■ TASK PROMPT
Within the records, determine how many lines contain the word "Sort". Your reply must consist of that number only.

◇ ◇ ◇ ◇ ◇

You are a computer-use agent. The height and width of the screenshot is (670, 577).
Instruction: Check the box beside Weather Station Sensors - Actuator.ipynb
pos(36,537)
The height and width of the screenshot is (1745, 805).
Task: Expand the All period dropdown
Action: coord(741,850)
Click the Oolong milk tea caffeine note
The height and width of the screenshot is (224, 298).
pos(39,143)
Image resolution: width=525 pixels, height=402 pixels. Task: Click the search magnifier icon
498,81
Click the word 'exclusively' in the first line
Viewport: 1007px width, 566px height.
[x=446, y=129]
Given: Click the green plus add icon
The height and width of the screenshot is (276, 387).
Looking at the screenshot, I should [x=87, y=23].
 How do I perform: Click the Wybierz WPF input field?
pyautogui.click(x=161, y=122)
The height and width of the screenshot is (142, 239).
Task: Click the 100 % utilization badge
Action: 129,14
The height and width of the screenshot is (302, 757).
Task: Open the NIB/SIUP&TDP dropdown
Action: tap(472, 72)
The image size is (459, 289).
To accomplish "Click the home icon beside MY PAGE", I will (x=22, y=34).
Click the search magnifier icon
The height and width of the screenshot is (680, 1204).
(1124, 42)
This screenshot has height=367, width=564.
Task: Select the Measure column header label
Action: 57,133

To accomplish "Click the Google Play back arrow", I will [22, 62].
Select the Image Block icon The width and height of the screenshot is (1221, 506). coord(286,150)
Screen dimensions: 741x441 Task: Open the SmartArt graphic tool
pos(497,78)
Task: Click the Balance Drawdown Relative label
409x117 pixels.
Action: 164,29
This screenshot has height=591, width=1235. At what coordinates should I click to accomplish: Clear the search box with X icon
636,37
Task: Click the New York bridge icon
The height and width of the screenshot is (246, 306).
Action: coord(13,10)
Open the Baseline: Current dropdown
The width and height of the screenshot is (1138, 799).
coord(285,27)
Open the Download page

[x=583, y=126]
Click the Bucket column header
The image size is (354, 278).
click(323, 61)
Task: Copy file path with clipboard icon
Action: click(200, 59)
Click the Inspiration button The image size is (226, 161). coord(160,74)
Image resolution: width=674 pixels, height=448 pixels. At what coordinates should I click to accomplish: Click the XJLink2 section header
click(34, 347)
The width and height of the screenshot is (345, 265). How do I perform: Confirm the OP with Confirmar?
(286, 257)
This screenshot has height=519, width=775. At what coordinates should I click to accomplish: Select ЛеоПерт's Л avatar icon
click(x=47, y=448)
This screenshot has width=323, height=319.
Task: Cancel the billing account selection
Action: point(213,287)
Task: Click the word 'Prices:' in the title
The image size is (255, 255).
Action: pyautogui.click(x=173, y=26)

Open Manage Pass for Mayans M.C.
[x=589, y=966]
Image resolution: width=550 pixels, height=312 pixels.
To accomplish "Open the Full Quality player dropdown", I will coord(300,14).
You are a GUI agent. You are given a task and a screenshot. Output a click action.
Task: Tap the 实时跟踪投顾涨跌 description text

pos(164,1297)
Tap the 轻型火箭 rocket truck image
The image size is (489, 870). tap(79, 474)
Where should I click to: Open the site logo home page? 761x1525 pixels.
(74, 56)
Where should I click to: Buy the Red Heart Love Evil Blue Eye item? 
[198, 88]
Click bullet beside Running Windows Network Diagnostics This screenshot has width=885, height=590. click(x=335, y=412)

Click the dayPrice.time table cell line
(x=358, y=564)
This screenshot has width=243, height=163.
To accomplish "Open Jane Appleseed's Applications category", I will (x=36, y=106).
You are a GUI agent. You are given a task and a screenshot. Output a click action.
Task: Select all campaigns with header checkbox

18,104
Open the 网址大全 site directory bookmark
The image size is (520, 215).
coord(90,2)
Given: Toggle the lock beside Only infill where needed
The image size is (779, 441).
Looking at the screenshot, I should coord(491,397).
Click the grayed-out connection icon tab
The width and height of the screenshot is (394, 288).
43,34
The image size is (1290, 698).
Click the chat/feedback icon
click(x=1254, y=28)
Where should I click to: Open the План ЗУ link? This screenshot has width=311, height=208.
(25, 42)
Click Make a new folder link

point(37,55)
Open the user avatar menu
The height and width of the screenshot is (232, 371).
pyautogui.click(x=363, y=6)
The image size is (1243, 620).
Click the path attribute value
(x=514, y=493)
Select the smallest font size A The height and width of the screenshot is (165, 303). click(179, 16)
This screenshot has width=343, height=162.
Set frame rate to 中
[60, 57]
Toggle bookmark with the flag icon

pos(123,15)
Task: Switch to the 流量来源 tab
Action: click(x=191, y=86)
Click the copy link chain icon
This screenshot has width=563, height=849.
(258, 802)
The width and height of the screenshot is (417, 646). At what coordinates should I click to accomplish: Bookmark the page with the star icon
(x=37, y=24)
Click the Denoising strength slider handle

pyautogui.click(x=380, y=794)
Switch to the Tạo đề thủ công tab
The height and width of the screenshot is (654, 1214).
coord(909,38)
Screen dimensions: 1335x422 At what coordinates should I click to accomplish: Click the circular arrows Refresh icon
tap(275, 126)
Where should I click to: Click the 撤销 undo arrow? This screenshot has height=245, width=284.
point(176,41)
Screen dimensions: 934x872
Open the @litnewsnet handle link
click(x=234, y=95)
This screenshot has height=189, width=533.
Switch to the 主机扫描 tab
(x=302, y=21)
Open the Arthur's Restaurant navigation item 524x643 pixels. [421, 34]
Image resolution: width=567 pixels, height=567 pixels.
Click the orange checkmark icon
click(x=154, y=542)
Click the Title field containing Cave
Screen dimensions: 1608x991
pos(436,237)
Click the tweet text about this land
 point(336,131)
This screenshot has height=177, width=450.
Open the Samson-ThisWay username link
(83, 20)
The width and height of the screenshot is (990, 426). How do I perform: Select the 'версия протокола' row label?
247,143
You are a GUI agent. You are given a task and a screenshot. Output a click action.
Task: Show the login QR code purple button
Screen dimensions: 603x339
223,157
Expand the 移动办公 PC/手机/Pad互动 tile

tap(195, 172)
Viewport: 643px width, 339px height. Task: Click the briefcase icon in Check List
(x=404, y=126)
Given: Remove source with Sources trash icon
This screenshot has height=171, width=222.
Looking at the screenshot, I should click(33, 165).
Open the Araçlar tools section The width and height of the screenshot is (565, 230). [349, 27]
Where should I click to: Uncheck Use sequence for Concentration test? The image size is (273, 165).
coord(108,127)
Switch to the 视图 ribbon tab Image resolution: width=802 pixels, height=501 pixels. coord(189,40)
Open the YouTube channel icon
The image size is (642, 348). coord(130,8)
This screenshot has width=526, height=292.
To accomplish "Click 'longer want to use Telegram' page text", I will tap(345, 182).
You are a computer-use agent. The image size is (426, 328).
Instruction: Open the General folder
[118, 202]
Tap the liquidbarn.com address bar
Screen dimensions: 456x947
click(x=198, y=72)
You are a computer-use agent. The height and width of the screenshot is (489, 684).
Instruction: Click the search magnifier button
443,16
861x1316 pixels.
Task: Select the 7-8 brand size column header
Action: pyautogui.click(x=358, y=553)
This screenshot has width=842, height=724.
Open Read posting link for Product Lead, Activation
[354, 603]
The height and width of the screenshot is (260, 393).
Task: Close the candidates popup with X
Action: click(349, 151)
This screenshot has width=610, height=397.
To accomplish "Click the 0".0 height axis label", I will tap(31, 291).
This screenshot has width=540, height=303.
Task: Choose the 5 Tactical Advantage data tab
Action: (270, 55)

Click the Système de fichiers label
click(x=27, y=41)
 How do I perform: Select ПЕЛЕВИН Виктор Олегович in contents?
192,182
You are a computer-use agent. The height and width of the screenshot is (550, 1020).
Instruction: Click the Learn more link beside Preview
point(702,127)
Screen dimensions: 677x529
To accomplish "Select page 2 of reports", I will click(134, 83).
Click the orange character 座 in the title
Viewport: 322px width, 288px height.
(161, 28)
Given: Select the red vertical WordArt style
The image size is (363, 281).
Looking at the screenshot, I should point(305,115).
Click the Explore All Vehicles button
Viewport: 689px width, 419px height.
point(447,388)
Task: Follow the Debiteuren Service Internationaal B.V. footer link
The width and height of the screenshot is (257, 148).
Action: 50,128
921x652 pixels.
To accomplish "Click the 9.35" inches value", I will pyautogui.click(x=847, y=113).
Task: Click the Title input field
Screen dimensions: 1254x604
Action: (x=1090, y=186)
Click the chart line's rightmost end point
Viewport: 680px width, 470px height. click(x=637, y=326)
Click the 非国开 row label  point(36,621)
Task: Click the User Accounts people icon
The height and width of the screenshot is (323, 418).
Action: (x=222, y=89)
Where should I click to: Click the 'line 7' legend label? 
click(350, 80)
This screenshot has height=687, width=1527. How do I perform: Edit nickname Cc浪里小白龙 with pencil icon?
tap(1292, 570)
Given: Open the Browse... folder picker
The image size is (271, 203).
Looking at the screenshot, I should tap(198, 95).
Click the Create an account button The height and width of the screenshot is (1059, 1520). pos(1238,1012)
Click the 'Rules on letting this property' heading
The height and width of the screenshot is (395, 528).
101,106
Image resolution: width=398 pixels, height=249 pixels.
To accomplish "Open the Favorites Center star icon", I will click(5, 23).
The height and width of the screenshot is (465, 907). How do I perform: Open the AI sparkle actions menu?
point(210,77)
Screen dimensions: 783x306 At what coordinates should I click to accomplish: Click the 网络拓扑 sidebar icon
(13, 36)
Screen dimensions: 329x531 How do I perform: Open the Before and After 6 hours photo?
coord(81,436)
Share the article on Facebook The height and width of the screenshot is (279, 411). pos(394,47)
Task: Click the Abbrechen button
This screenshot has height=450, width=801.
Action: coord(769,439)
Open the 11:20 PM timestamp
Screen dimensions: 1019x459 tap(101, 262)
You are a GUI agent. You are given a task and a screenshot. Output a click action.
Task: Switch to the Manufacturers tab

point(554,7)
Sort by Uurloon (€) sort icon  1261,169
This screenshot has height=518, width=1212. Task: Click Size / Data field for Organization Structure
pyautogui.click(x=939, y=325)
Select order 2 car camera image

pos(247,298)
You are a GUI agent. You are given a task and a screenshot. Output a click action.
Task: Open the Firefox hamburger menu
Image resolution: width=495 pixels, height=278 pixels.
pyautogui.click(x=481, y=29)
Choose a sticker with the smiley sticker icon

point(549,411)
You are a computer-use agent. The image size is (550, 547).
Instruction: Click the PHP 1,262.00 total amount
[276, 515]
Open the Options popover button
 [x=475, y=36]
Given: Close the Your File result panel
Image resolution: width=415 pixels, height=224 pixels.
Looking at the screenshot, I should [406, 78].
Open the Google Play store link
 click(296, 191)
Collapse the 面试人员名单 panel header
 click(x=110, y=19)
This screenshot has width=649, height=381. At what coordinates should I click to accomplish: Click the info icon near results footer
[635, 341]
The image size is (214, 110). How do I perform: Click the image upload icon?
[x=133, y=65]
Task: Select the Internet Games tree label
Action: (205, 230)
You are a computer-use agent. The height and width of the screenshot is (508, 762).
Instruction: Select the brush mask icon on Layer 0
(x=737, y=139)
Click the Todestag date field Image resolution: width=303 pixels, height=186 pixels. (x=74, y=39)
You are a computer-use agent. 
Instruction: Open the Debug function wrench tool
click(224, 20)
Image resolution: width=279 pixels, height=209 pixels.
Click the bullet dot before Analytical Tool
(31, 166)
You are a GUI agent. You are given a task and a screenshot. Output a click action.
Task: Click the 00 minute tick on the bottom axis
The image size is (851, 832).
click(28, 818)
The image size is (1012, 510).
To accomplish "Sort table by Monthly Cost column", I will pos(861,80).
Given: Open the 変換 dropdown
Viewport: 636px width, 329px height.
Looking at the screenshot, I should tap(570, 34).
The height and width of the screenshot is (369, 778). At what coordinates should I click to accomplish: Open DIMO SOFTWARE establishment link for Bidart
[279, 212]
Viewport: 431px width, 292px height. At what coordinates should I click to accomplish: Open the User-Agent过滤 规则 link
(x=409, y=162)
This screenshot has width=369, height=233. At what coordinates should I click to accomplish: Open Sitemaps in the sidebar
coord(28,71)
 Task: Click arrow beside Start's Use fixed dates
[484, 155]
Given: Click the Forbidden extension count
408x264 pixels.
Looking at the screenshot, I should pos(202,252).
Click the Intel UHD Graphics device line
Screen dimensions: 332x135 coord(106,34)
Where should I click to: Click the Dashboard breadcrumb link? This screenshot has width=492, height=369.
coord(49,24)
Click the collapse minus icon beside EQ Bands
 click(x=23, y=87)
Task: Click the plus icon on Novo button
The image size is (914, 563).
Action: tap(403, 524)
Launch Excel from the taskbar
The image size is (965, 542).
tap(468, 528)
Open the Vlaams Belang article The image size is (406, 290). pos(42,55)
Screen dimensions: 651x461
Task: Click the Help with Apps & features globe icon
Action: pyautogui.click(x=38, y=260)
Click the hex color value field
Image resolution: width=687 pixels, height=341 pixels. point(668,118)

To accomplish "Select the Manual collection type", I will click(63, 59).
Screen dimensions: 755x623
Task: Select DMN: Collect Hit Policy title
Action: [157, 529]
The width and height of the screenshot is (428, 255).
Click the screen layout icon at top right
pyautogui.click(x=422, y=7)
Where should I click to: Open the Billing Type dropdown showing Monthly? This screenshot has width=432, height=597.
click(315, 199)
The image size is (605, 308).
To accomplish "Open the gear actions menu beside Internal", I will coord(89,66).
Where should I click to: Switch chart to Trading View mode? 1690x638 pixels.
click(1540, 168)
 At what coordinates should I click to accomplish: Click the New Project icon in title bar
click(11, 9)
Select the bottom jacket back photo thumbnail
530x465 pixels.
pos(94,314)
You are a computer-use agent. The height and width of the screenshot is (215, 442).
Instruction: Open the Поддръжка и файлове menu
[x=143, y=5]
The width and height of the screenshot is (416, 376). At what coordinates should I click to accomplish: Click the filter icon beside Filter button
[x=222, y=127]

◇ ◇ ◇ ◇ ◇

■ WRITTEN RESPONSE
2